__Required task__
Which lines of the records contain the word "width"? Pull out each of those lines and copy it in full.

__Information supplied__
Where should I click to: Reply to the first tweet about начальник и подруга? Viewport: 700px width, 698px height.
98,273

...

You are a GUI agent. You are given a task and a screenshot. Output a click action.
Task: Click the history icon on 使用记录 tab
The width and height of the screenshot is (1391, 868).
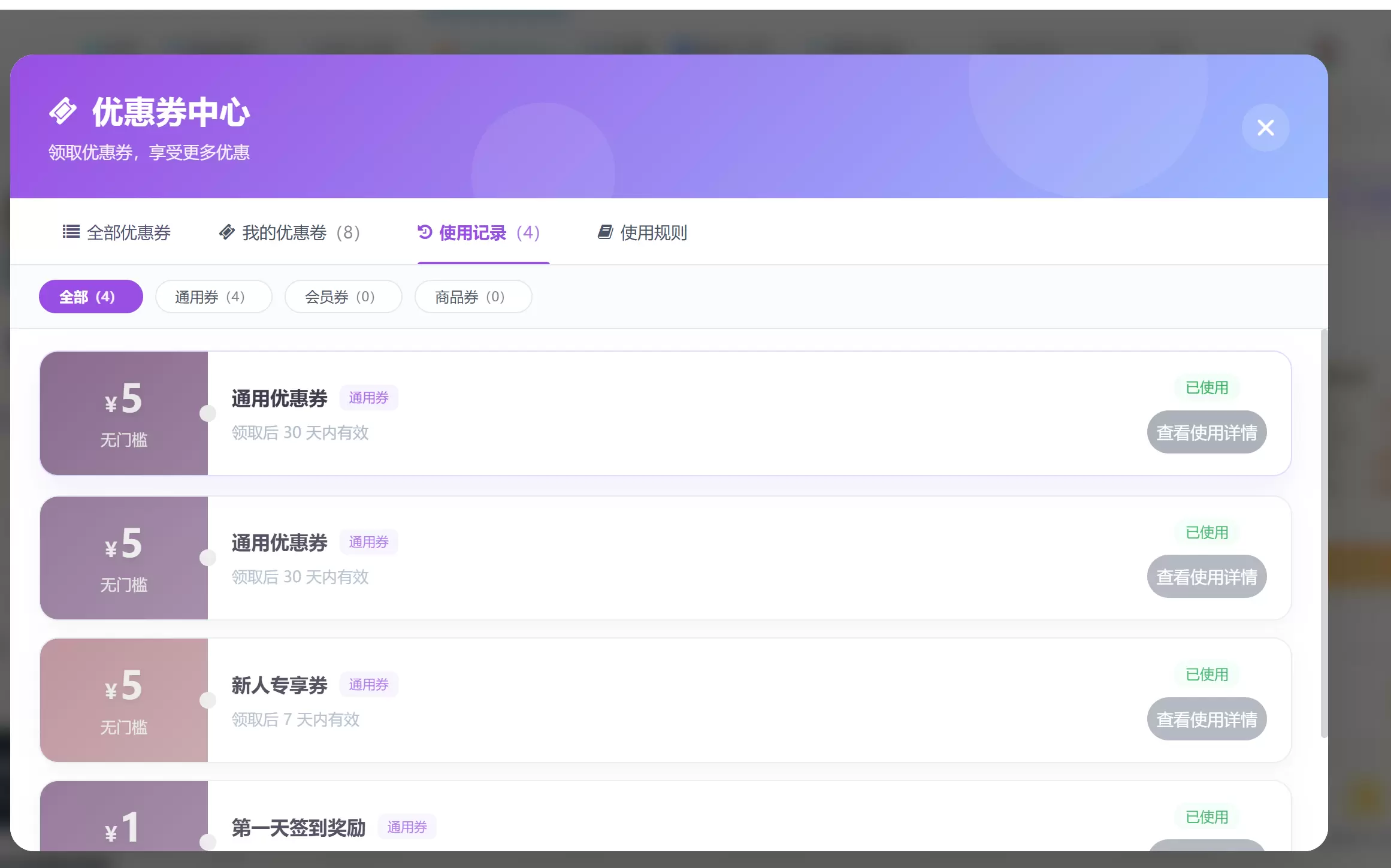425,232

__Answer below__
Where should I click to: Reply to the first tweet about начальник и подруга? Viewport: 700px width, 698px height.
The width and height of the screenshot is (1391, 868).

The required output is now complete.